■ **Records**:
↓
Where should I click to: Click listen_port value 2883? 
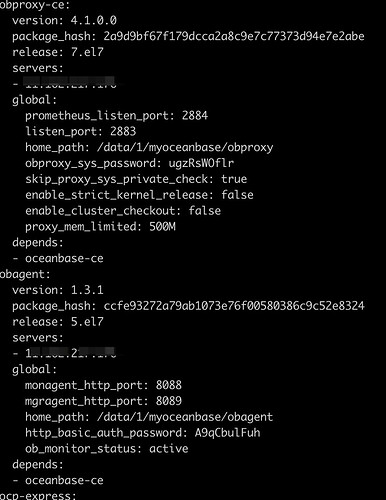point(123,131)
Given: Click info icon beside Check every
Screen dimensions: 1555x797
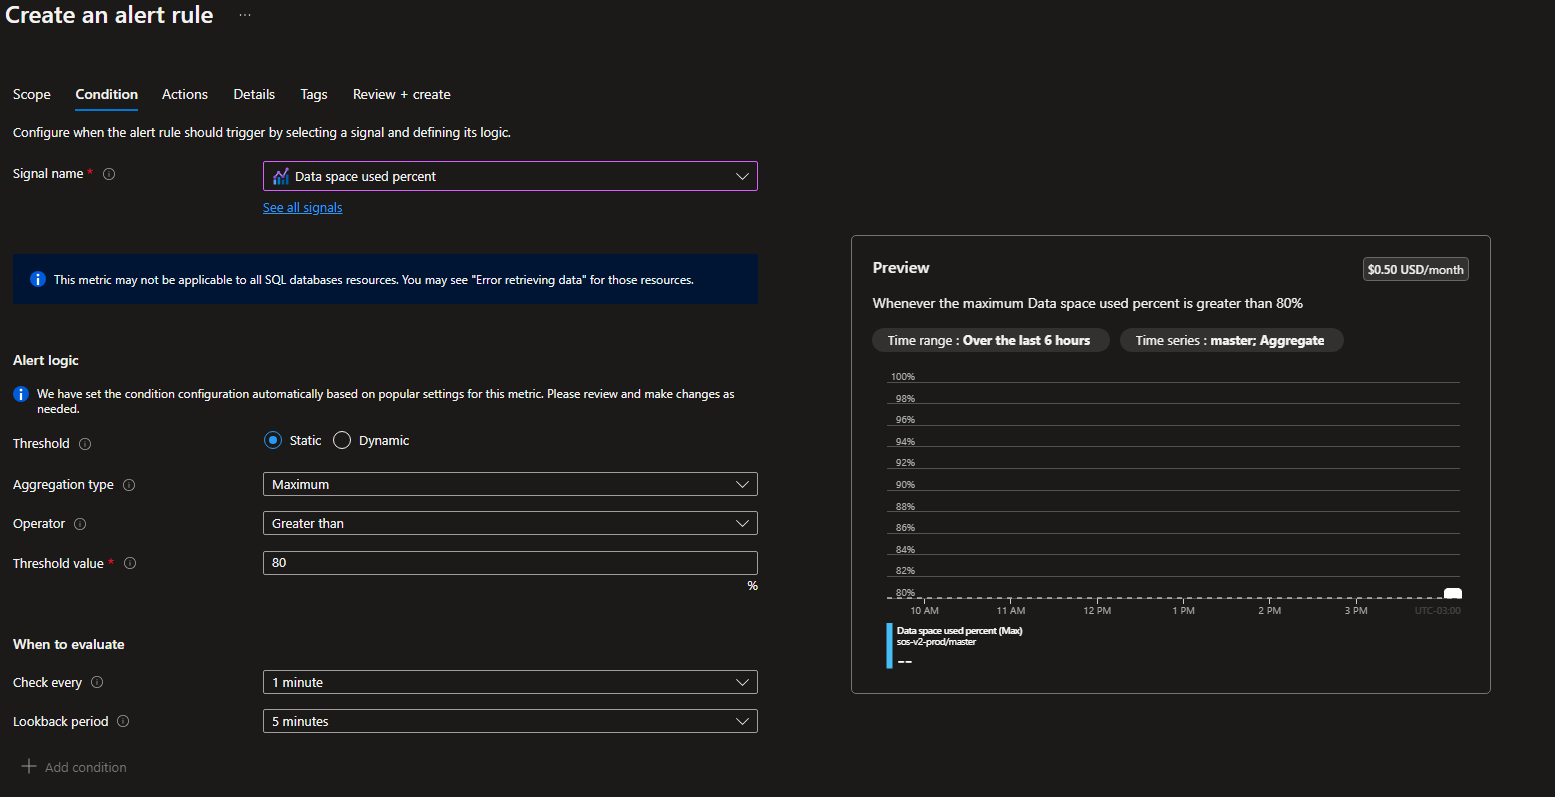Looking at the screenshot, I should pyautogui.click(x=97, y=682).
↑
■ **INSTRUCTIONS FOR THE TASK**: Arrange the lines of the listing as a numbered list, starting at the line containing "Given: Click info icon beside Check every" and running through the end of the listing, both ends included. Omit blank lines and leave the pictures out.

■ **SOLUTION TO THE PROBLEM**:
1. Given: Click info icon beside Check every
2. Screen dimensions: 1555x797
3. Looking at the screenshot, I should pyautogui.click(x=97, y=682).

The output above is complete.